13 Giu 2016 9:51 - di Redazione

“Gonfiare” i rimborsi del carburante, anche del doppio rispetto a quello effettivamente consumato per esigenze di lavoro, è un comportamento che lede il rapporto di fiducia tra datore e dipendenti e può portare anche al licenziamento. Lo sottolinea la Cassazione accogliendo un ricorso di Sky contro un dipendente della sede di Ancona che «aveva chiesto rimborsi del prezzo del carburante eccessivi rispetto ai consumi sostenuti». In primo e secondo grado, i magistrati abruzzesi avevano invece ritenuto “sproporzionata” la sanzione della perdita del posto di lavoro «vista la modesta intensità del dolo», e considerato anche che Sky non si era subito accorta delle infrazioni commesse dal dipendente ingenerando in lui la convinzione che ci fosse “tolleranza” per quella sorta di “benefit” da rimborso gonfiato che Marco S. percepiva senza averne diritto.

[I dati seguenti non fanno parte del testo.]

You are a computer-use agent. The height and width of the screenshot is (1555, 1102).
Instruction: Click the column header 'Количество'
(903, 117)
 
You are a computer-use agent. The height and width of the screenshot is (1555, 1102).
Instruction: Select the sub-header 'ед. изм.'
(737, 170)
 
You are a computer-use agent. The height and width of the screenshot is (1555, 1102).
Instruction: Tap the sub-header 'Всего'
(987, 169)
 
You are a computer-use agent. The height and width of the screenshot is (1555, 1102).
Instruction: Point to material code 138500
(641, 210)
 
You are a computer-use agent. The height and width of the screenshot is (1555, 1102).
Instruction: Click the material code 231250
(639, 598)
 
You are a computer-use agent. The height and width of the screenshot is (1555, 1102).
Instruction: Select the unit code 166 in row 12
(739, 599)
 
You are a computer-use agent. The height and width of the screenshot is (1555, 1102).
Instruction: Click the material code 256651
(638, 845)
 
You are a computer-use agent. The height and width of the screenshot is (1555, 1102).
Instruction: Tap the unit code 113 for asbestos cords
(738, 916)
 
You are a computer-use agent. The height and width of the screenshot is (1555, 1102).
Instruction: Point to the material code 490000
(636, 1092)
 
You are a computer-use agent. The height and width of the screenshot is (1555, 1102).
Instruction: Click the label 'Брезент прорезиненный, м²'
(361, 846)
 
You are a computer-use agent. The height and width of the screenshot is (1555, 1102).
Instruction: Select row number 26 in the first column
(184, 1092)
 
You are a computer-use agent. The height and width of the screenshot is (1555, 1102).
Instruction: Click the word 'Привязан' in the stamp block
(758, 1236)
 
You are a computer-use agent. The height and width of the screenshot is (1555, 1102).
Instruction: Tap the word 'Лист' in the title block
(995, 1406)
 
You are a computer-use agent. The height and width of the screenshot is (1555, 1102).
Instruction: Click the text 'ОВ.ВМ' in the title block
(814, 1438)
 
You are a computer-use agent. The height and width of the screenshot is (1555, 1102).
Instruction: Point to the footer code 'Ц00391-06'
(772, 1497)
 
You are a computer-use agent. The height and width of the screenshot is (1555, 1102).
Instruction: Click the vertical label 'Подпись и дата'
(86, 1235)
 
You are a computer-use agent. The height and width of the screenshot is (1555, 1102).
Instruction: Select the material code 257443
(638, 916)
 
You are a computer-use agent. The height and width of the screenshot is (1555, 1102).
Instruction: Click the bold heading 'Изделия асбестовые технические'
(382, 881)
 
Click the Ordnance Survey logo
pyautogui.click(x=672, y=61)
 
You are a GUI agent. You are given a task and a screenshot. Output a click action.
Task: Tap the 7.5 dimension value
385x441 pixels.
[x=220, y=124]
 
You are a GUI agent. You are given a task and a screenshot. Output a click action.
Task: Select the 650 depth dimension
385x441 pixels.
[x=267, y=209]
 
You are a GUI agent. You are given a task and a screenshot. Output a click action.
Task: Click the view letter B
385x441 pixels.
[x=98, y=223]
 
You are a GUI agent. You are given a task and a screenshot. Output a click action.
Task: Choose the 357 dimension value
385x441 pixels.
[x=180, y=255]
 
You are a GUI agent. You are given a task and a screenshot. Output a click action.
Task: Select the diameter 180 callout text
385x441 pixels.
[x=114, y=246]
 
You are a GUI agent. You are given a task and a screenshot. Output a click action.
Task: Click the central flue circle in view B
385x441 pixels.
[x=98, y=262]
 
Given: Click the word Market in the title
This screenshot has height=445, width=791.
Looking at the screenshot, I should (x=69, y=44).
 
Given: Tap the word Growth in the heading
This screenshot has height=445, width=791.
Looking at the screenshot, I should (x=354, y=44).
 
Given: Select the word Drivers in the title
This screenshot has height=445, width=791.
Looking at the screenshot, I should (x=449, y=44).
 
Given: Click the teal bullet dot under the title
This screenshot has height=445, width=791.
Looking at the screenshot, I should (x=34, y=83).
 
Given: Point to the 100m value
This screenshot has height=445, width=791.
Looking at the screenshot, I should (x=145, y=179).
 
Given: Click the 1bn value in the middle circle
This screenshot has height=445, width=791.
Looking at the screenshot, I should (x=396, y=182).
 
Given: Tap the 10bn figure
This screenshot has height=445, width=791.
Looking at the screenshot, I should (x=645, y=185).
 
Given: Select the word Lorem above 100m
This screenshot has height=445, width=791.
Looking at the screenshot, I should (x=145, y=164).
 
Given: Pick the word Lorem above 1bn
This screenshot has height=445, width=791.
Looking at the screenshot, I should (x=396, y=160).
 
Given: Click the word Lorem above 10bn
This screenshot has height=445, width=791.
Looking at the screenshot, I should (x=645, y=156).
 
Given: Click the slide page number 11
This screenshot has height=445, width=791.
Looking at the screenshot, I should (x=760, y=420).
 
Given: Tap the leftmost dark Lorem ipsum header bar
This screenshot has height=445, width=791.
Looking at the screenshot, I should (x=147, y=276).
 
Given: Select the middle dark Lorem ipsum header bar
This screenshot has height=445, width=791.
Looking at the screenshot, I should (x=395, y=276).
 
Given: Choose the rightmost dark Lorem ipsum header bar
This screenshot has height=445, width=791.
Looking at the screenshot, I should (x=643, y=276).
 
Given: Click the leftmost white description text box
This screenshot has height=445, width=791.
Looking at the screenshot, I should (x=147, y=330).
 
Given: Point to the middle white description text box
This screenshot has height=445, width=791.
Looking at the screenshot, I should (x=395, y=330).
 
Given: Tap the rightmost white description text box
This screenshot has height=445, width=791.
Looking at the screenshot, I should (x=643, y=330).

Il controllo dei dipendenti

Questo punto di vista non è stato condiviso dagli ermellini che, con la sentenza 10069 hanno annullato con rinvio alla Corte di Appello dell’Aquila, la decisione di reintegrare il lavoratore nel suo posto. «Il datore di lavoro ha il potere, ma non l’obbligo, di controllare in modo continuo ed assiduo i propri dipendenti contestando loro immediatamente qualsiasi infrazione al fine di evitare un possibile aggravamento: un obbligo siffatto, – rileva la Cassazione – non previsto da alcuna norma di legge né desumibile dai principi di correttezza e buona fede, negherebbe in radice il carattere fiduciario del rapporto di lavoro subordinato, che implica che il datore di lavoro normalmente conti sulla correttezza del proprio dipendente, ossia che faccia affidamento sul fatto che egli rispetti i propri doveri anche in assenza di continui controlli». Quanto alla tempestività della contestazione disciplinare, ad avviso degli “ermellini” essa «va valutata non in relazione al momento in cui il datore avrebbe potuto accorgersi dell’infrazione ove avesse esercitato assidui controlli sull’operato del proprio dipendente, ma in relazione al momento in cui ne abbia acquisito piena conoscenza».